You can add custom actions to your RESTful resources using this syntax:
resources :requests do
get 'accept', :on => :member
end
This will give you a route that looks like this:
requests/:id/accept
And you can generate paths in your views using:
accept_request_path(a_request)
The :on => :member
part indicates that you're routing to a new action on each individual request, rather than the collection of all requests. If you used :on => :collection
the route would be requests/accept
When you nest resources:
resources :companies do
resources :requests do
get 'accept', :on => :member
end
end
You get routes that look like this, note that because the requests is nested inside companies the route includes both a company_id
and an id
:
companies/:company_id/requests/:id/accept
And helpers like this:
accept_company_request_path(a_company, a_request)
You could do this long-hand, as you're currently trying to do, with something like:
<%= link_to "Accept",
:controller => "requests", :action => "accept",
:id => request.id, :company_id => request.company.id %>
But it's easier to use the helpers:
<%= link_to "Accept", accept_company_request_path(request.company, request) %>
Accept sounds a lot like something that updates your database in some way, and if that's the case you should consider using a PUT
request rather than a GET
request.
The HTTP/1.1 spec says that the convention has been established that the GET and HEAD methods SHOULD NOT have the significance of taking an action other than retrieval ( RFC2616, section 9 ) which has the real-world implication that non-human web clients — search engine indexers, browser extensions, etc. — are allowed to follow links (which make GET
requests) but not allowed to submit forms that make other types of requests.

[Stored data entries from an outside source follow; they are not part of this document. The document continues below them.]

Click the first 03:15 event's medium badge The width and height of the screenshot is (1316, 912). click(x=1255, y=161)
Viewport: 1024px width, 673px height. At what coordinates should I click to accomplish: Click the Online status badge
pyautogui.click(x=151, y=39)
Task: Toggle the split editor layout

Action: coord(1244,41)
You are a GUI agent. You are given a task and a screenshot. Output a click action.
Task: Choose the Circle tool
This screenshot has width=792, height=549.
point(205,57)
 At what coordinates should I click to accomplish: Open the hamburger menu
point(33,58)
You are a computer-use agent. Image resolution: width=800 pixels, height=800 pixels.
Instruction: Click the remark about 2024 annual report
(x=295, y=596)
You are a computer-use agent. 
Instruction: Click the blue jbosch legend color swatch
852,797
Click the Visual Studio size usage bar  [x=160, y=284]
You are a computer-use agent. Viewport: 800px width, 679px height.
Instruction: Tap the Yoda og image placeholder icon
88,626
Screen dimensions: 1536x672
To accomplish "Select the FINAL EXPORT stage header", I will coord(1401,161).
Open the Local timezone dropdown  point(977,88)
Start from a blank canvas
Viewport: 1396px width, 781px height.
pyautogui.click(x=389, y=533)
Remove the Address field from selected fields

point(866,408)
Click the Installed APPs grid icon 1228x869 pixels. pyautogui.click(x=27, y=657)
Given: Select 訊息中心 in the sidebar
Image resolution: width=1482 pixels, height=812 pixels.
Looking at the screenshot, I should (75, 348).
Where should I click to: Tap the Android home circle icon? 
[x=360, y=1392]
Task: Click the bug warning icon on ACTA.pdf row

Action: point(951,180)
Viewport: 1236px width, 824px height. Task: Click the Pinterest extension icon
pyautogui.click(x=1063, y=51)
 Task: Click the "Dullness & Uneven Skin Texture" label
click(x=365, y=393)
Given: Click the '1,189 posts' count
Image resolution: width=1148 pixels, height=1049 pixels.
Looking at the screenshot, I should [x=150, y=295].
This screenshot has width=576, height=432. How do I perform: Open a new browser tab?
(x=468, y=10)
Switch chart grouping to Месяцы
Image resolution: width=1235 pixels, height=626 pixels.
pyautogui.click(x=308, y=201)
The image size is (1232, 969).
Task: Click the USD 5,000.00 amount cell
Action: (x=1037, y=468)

If you do switch to using a PUT
request then the button_to
helper will come in handy. As with link_to
you can pass the controller, action, method, and all the parameters required by the route to button_to
:
<%= button_to 'Accept',
{:controller => :requests, :action => :accept,
:company_id => request.company, :id => request},
:method => :put %>
Or you can use the helpers to generate the path which is much easier:
<%= button_to 'Accept',
accept_company_request_path(request.company, request),
:method => :put %>
in your route file:
match 'request/accept/:id' => 'requests#accept', :as => :accept
and in view
link_to "Accept", accept_path(request)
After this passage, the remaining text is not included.